Washington's defensive front lines up against Eastern Washington on Aug. 31, 2019. The Huskies were able to get pressure on the Eagles' quarterback, but generated no turnovers. 

After being asked to recollect their memories and feelings from a 12-10 loss to California last year, the No. 14 Washington football team’s players each took a moment to prepare an answer. 

The pause was palpable with each player tasked with answering the question. 

“We didn’t play to our standard,” senior Benning Potoa’e managed. “We lost. It left a bad taste in my mouth. That’s what I remember.” 

It was a dark day for the Huskies (1-0), who had been just barely grasping to a lead throughout most of the game until the fourth quarter, when an offensive mishap put the Dawgs down late, and they couldn’t recover. 

“We started off slow, and then we blinked and it was too late,” junior Elijah Molden said. “We have got to bring it to them right away, right off the jump.

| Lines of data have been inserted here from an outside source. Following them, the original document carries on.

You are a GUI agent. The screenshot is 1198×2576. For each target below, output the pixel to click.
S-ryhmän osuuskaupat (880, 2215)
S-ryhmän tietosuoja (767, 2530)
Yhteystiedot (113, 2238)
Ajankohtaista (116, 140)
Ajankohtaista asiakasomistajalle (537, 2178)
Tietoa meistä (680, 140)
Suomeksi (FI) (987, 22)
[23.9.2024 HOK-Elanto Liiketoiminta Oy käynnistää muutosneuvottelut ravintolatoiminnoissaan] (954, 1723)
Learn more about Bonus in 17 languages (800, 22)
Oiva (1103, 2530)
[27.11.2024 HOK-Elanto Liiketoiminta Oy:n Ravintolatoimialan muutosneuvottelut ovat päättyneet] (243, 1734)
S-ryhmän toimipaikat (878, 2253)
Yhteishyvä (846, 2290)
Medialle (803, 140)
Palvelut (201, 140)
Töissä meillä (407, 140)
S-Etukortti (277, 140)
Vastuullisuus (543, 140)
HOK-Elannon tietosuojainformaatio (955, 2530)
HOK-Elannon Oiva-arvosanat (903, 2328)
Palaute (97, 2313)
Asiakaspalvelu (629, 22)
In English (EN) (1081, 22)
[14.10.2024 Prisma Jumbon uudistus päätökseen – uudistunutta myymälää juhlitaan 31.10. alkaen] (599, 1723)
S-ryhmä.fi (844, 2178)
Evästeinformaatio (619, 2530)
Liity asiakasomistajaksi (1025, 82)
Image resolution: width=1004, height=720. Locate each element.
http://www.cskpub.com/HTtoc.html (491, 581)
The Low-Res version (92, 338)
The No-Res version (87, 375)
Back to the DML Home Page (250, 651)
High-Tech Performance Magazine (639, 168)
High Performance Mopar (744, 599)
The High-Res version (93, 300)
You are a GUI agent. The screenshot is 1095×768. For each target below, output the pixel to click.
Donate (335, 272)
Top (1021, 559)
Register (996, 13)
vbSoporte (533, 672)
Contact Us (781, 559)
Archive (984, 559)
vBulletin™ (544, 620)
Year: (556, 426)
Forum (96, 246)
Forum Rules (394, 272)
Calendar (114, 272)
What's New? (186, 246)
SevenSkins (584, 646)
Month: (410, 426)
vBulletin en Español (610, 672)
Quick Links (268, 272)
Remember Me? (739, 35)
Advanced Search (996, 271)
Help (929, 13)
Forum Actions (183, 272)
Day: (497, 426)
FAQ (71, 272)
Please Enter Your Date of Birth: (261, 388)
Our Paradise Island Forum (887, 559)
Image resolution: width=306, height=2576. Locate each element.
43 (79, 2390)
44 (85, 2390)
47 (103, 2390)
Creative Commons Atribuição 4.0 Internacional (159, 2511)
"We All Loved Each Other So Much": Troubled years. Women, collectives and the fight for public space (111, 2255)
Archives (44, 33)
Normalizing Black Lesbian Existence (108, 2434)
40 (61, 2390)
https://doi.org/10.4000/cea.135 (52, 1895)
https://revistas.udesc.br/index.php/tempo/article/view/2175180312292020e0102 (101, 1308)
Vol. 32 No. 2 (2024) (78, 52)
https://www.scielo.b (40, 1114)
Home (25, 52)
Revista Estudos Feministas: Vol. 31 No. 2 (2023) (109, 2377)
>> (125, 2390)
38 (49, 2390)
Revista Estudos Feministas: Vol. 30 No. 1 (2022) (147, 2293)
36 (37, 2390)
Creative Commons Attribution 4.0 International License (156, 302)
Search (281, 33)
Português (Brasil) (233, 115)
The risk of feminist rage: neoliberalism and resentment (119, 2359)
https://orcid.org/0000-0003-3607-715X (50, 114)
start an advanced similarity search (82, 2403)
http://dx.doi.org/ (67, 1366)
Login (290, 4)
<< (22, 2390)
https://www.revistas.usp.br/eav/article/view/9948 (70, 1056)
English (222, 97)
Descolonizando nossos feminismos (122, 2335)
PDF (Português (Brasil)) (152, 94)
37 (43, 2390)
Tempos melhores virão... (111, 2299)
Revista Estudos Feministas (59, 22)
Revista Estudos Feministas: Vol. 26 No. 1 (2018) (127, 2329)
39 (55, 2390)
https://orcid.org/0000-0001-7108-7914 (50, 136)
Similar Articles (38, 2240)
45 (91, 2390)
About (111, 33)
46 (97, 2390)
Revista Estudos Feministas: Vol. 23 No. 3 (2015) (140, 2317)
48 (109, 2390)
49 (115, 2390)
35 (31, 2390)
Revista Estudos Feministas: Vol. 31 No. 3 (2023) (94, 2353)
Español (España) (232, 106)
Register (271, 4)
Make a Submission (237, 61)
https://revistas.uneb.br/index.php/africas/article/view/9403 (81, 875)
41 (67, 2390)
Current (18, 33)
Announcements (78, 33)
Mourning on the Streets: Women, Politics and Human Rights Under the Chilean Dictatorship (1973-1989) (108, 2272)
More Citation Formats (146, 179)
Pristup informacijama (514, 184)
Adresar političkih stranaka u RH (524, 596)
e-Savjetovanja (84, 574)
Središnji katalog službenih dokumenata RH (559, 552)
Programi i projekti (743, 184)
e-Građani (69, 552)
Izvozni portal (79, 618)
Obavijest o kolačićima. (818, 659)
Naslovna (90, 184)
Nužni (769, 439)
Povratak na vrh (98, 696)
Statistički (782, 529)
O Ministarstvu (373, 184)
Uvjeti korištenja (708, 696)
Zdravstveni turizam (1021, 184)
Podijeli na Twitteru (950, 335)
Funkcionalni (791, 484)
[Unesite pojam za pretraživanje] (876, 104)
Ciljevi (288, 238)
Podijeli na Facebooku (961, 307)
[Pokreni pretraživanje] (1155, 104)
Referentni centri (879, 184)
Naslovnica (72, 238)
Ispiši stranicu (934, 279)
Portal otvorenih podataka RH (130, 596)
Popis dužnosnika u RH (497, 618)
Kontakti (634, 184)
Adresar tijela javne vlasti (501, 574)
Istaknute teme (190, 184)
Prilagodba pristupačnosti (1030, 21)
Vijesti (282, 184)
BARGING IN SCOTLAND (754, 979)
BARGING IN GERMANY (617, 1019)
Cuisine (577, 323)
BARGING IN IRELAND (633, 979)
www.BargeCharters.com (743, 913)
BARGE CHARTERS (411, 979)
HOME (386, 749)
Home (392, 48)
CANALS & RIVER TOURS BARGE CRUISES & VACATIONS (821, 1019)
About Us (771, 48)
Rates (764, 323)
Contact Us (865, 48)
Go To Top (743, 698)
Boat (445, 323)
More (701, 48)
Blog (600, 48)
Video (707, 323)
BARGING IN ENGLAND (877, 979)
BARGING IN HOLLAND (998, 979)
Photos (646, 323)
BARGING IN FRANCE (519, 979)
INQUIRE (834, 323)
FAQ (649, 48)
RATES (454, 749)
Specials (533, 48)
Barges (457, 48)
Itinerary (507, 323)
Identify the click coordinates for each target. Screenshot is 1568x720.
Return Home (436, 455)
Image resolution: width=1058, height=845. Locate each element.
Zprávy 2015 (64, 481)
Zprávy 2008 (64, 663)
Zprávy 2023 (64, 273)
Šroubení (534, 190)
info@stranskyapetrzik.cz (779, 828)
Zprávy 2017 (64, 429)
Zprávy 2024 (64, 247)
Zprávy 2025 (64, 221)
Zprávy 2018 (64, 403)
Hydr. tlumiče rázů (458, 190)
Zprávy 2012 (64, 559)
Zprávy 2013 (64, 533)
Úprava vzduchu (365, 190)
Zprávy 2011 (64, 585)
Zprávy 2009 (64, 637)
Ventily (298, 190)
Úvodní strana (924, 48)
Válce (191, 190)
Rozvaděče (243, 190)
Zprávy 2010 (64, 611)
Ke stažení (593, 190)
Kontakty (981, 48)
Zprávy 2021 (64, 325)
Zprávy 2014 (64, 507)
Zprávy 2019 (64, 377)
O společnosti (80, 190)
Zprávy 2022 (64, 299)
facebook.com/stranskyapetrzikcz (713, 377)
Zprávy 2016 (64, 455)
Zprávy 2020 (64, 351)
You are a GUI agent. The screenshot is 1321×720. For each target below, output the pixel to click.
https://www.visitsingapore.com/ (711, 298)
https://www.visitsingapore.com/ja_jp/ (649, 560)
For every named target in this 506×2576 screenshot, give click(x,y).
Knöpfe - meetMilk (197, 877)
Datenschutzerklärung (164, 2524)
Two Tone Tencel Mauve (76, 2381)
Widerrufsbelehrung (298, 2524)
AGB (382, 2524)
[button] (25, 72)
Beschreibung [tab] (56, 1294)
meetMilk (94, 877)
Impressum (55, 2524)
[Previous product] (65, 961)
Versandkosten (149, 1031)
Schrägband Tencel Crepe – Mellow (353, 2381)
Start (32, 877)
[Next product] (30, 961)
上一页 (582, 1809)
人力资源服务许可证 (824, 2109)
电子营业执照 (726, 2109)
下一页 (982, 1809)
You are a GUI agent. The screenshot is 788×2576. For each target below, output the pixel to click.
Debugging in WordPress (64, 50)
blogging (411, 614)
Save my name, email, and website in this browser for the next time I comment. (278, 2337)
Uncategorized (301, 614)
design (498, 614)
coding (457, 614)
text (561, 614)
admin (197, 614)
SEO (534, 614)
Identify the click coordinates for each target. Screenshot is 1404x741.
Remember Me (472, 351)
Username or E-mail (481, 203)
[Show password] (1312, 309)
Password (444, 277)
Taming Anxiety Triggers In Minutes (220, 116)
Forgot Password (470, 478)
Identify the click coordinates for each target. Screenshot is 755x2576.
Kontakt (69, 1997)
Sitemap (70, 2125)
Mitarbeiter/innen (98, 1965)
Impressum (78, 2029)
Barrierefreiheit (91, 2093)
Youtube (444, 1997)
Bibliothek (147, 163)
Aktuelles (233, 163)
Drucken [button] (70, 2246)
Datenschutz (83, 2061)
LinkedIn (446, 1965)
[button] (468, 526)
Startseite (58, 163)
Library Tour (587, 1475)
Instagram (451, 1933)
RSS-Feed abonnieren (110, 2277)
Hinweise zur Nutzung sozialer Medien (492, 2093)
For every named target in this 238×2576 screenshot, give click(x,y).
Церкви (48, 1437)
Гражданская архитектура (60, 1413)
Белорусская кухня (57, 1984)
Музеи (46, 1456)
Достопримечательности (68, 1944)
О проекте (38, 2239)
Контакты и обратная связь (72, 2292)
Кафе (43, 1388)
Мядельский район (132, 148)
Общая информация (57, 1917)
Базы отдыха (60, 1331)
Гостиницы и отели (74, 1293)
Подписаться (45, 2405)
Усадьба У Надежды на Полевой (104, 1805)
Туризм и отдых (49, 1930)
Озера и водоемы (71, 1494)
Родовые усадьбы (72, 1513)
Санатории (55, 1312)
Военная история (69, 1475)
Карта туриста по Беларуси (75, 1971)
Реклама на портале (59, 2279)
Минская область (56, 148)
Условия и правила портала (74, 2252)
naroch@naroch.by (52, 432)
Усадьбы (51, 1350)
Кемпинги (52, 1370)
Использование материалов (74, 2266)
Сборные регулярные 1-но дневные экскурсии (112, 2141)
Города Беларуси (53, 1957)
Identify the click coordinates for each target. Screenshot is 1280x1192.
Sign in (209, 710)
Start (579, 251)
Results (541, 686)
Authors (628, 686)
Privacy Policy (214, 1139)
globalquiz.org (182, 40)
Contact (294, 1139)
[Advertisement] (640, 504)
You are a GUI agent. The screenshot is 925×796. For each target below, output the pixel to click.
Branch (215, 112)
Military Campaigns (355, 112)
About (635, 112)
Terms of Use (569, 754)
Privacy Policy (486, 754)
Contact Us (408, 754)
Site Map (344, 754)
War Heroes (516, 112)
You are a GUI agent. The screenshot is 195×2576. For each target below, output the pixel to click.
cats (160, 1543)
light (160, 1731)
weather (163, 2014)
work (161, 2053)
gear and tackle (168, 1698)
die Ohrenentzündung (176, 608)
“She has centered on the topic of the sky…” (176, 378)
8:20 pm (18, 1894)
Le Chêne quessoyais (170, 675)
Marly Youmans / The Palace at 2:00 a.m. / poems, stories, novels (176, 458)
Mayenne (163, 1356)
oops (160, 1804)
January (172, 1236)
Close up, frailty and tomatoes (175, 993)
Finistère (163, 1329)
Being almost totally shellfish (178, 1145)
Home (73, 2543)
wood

They are a good team, so we need to be good, we need to be prepared and make some plays happen.” 

However, the UW gets to see the Golden Bears (1-0) early in Week 2 this season after a late-season matchup a year ago, and they’ve circled this team as an early test on their schedule after their defeat in 2018. 

Yet, they’re avoiding calling this game a “revenge” match. 

“They are a good opponent, and we want this one a little more than other ones,” Molden said. “But we’re focused on this year and we’re focused on us.” 

The Huskies made it clear this week in prep for the Bears that the focus was, as always, on them and their preparation. But another thing kept creeping into the conversation. After securing no turnovers a year ago against California and the game’s defining play coming in the form of a pick-six by the Bear’s Evan Weaver, the Huskies couldn’t muster a turnover against Eastern Washington last week as well.

“It was a good defensive battle,” junior corner Keith Taylor said of the matchup last year. “They got turnovers and we didn’t, but we’re hoping to change that.”

It’s true, the Washington defense did their job fairly well last season and have held the Bears to zero offensive touchdowns in their last two meetings. But, forcing turnovers has been a defensive emphasis since Chris Petersen took over as head coach six years ago, and this year is no different, even early in the season. 

The Huskies nearly had a chance against the Eagles last week when redshirt freshman Dominique Hampton had his hands on a ball thrown by Eric Barriere but saw the ball fall through his fingers with 80 yards of green grass in front of him. 

Jimmy Lake 9/5

UW defensive coordinator Jimmy Lake smiles as he instructs his defensive backs before Washington's Aug. 31, 2019 game against Eastern Washington. 

“We know our job on defense is to score, and if we can’t score, we’re securing the ball for our offense and getting the ball back,” defensive coordinator Jimmy Lake said. “That was a critical moment right there, and everyone on our defense knows he should have had that. And now, we just have to continue on having better hands, make sure we’re snatching it out of the sky and making sure we’re focused on the crosshairs.”

Against an offense that doesn’t like to take a lot of risks and is going to wear you down in the trenches, the Huskies are especially focused on trying to force that game-changing turnover on their end this Saturday. They couldn’t do it last year, and it cost them in a close defensive battle that didn’t go their way. 

Under the confines of their own house at Husky Stadium at 7:30 p.m. this Saturday, Washington is looking to flip the script. 

“We’re always going to look back and learn from our mistakes,” Lake said.

Then he added, “and the good things we did.”